U.S. House of Representatives Speaker Nancy Pelosi said Tuesday that Democrats are considering the introduction of legislation that could protect the abortion rights of citizens. Notably, her letter addressed to Democrats pointed out that the legislation would also work on securing user data of reproductive apps.
"Our Caucus has been exploring avenues to protect the health and freedom of American women. Among them is legislation that protects women’s most intimate and personal data stored in reproductive health apps. Many fear that this information could be used against women by a sinister prosecutor in a state that criminalizes abortion," the letter said.
Last week, the U.S. Supreme Court overturned Roe v Wade allowing states to criminalize abortion rights. After the news broke several users are switching apps to find the one that offers better privacy solutions.
A lot of apps are banking on this incident to bump up their installs. An app called Stardust saw its installs go up 6,000% over the weekend after it announced that it'll protect user data with end-to-end encryption. However, a TechCrunch investigation found that the company was yet to implement any of these measures, and it had other privacy gaps like sharing mobile numbers with a third-party analytics firm.

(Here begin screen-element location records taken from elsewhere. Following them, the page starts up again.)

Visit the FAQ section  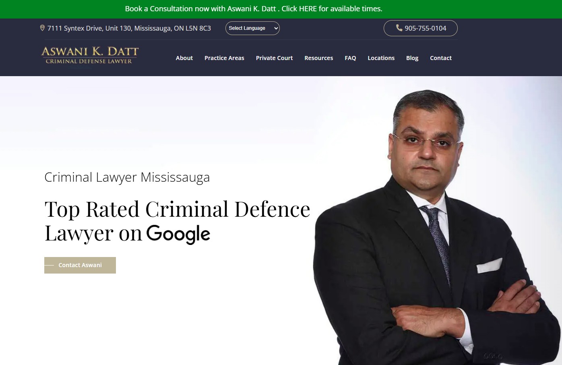(x=350, y=58)
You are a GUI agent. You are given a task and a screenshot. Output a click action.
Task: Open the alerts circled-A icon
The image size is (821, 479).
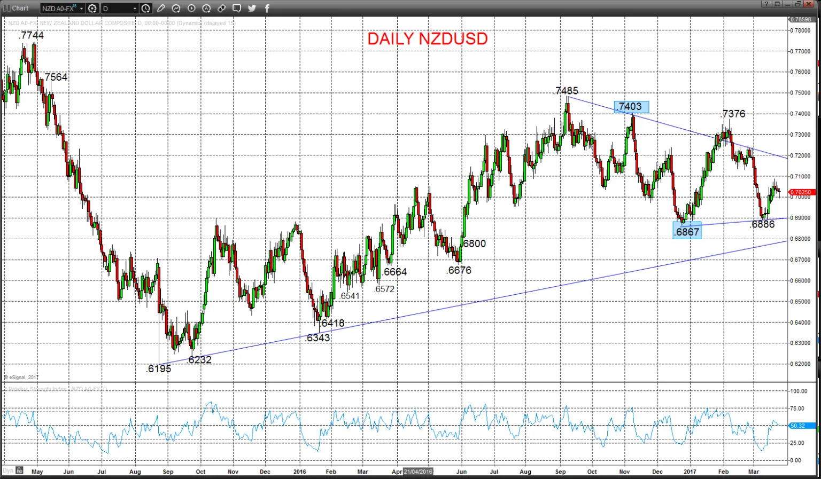click(x=206, y=9)
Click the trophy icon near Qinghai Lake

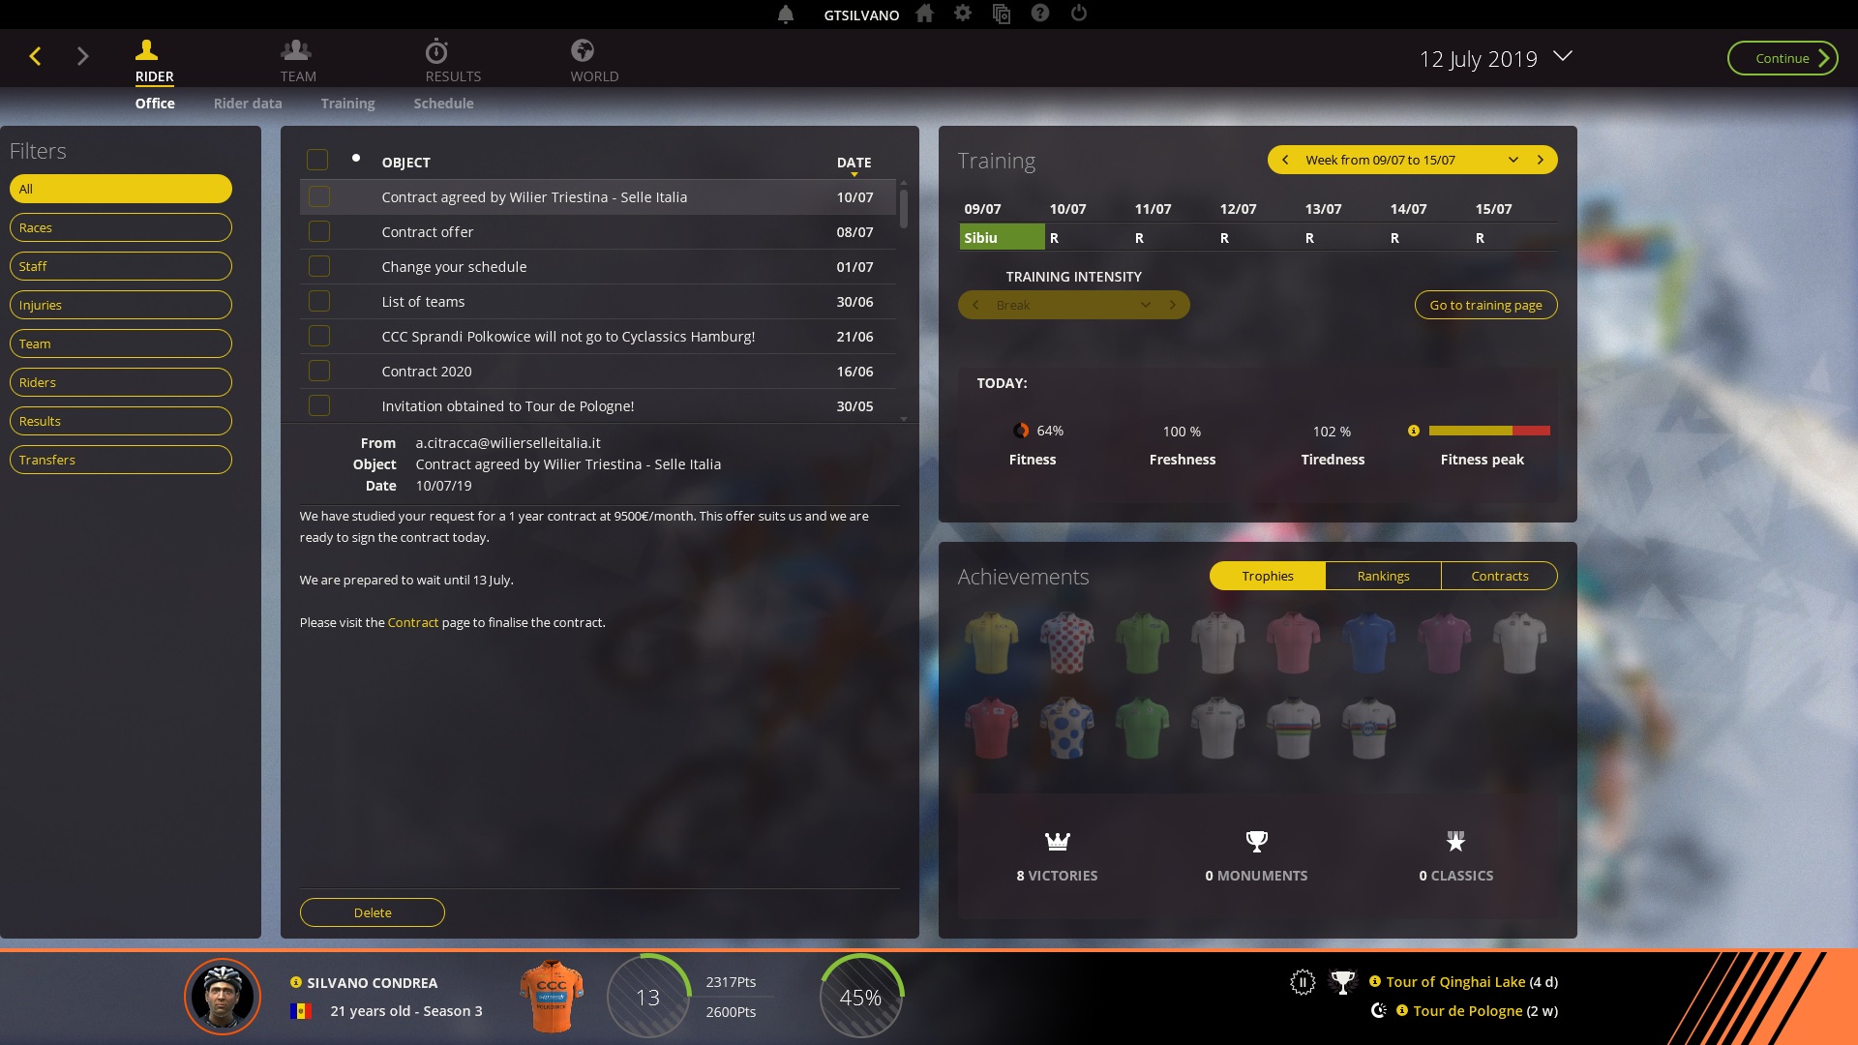(1343, 982)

After the story was published, Stardust removed references to end-to-end encryption from its support pages.
Since the draft of the Roe v Wade overturning leaked in May, many users have been contemplating deleting their period tracking apps. Currently, there are no federal laws around protecting data collected on these apps, so there's no way to ensure that user data won't be shared with third-party companies. At this time, legislation that could force companies to protect users' reproductive data could be very important.